:: SHORT EXERCISE ::
Pick up the article on customer health scores below from its last line and write the next few paragraphs in the same voice.

:: EXTRACT TO READ ::
::::

Abhishek Singla Apr 30, 2026 11 min read

I had a call last year with the COO of a 65-person SaaS company. They had an 11% annual churn rate climbing month over month. Their CS team was working 60-hour weeks trying to save accounts. And they had a "customer health score" in their CRM.

When I pulled up the score, I understood immediately why nothing was working. Their health score was essentially a contact engagement score. It counted email opens, website visits, and NPS submissions. It said nothing about product usage, contract value at risk, or whether the contact who clicked the email was even the person who made renewal decisions.

They were measuring the wrong thing, at the wrong time, on the wrong person.

This is the most common failure pattern I see in B2B SaaS companies that have "implemented" customer health scoring. They built a score. It just doesn't predict anything.

What a customer health score is actually supposed to do

A customer health score is a number (or set of numbers) that tells you how likely a customer account is to renew, expand, or churn before the renewal conversation happens. That's the whole job.

If your score doesn't predict those outcomes better than a gut call from your CS rep, it's not doing its job.

Most articles about customer health scores spend a lot of time on the "what" and almost none on the "how to make it actually work." This post is the latter.

Why most health scores don't predict churn

The reason most health scores fail is that they measure activity instead of value delivery. Here's what that looks like in practice.

A typical failing health score tracks:

  • Contact email open rate
  • Support ticket count (often weighted backwards)

::::

:: DATA SHOWN ::

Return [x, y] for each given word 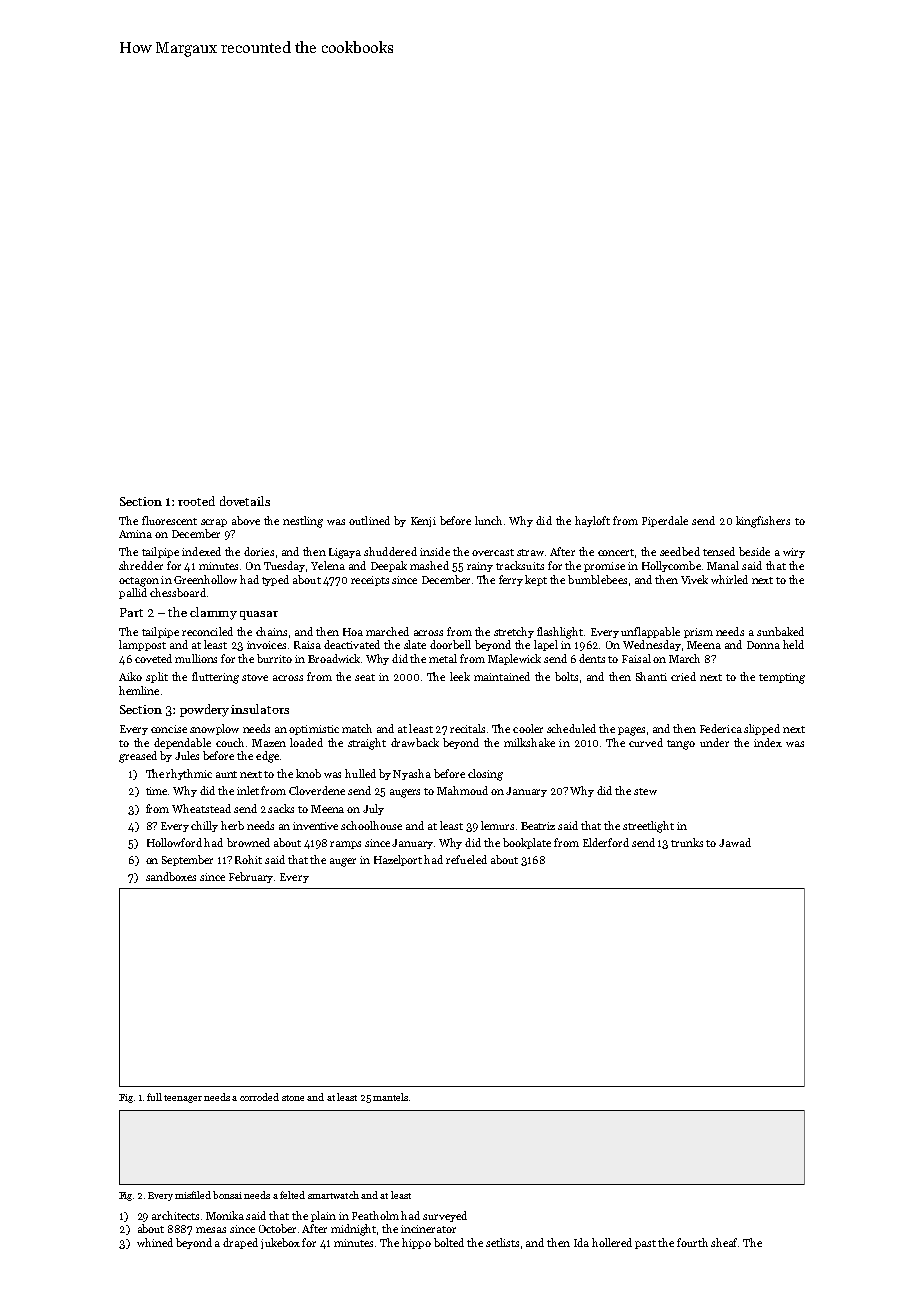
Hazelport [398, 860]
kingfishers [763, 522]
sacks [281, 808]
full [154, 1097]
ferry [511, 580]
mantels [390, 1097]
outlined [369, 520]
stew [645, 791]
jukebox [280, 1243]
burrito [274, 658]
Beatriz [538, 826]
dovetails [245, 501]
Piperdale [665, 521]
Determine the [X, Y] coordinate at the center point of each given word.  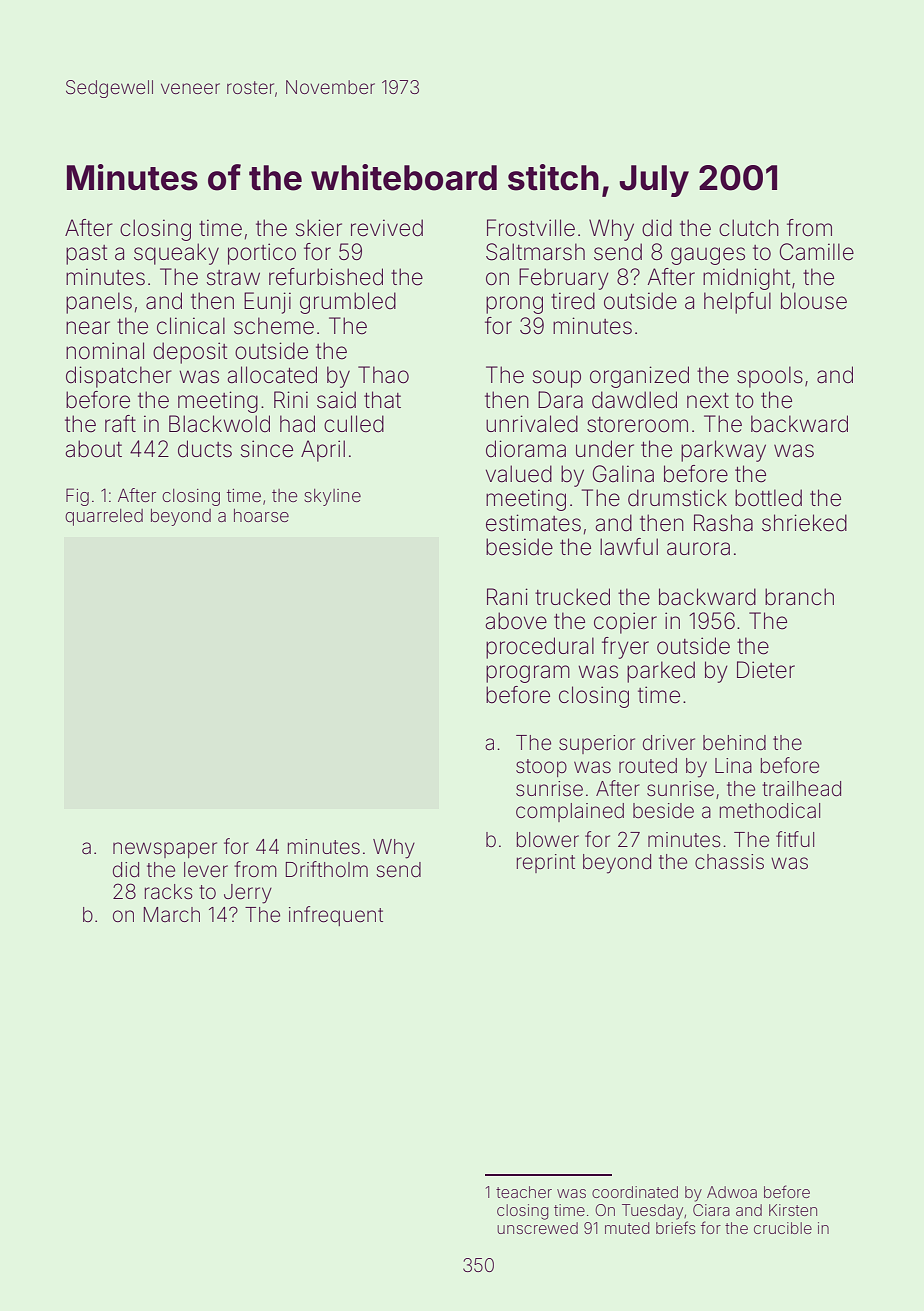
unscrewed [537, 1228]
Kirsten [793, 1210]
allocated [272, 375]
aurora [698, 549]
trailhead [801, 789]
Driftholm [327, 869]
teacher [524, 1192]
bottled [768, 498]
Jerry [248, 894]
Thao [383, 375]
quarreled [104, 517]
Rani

::::

:: THE REPLY ::
  • NPS score collected once per year
  • Login frequency from whoever is listed as the primary contact

None of these reliably predict renewal. Email opens tell you someone clicked. They don't tell you whether the buyer still believes in the product. Support tickets could indicate high engagement or complete frustration. NPS is a lagging indicator collected long after the at-risk signal has passed. And if your CS contact is different from your economic buyer, their login activity tells you almost nothing about whether the account renews.

I've seen companies with green health scores churn accounts the following week. The score looked fine because the champion was active. But the CFO had already decided to cut the tool from the budget.

The core problem

Measuring activity instead of value delivery is the reason most health scores fail.

A customer can be highly active and still churn. What matters is whether they're getting the outcome they bought the product for.

The two things that actually predict churn

Across 50+ RevOps engagements, two factors consistently separate predictive health scores from vanity dashboards:

Economic buyer engagement, not champion engagement. If you track the behavior of the person who signed the contract (or their replacement), you're measuring something real. If you're tracking whoever is listed as the primary contact in your CRM, you may be measuring the wrong person entirely.

Product adoption at the workflow level. Not just "did they log in," but "did they complete the core workflow that delivers the value they paid for." For a sales tool, that's not logins. It's deals created, outreach sequences run, or forecasts submitted. For an ops platform, it's automations running or reports being consumed. Usage depth beats usage frequency every time.

The five signals worth tracking

Here are the signals I recommend for most B2B SaaS companies. You won't use all five. Pick the ones you can actually measure reliably.

Core product adoption. One or two actions that represent the value moment of your product. This is the single most predictive signal for most tools. For a RevOps tool, it might be "automated workflows triggered per week." For a sales tool, it might be "sequences enrolled and completed."

Economic buyer engagement. Responses to QBR invitations, executive email opens, participation in renewal prep calls. You need at least one data point that touches the decision-maker, not just the power user.

Support sentiment trend. Not ticket volume, but whether recent support interactions are neutral, frustrated, or escalated. A frustrated ticket is worth ten positive ones in terms of churn signal.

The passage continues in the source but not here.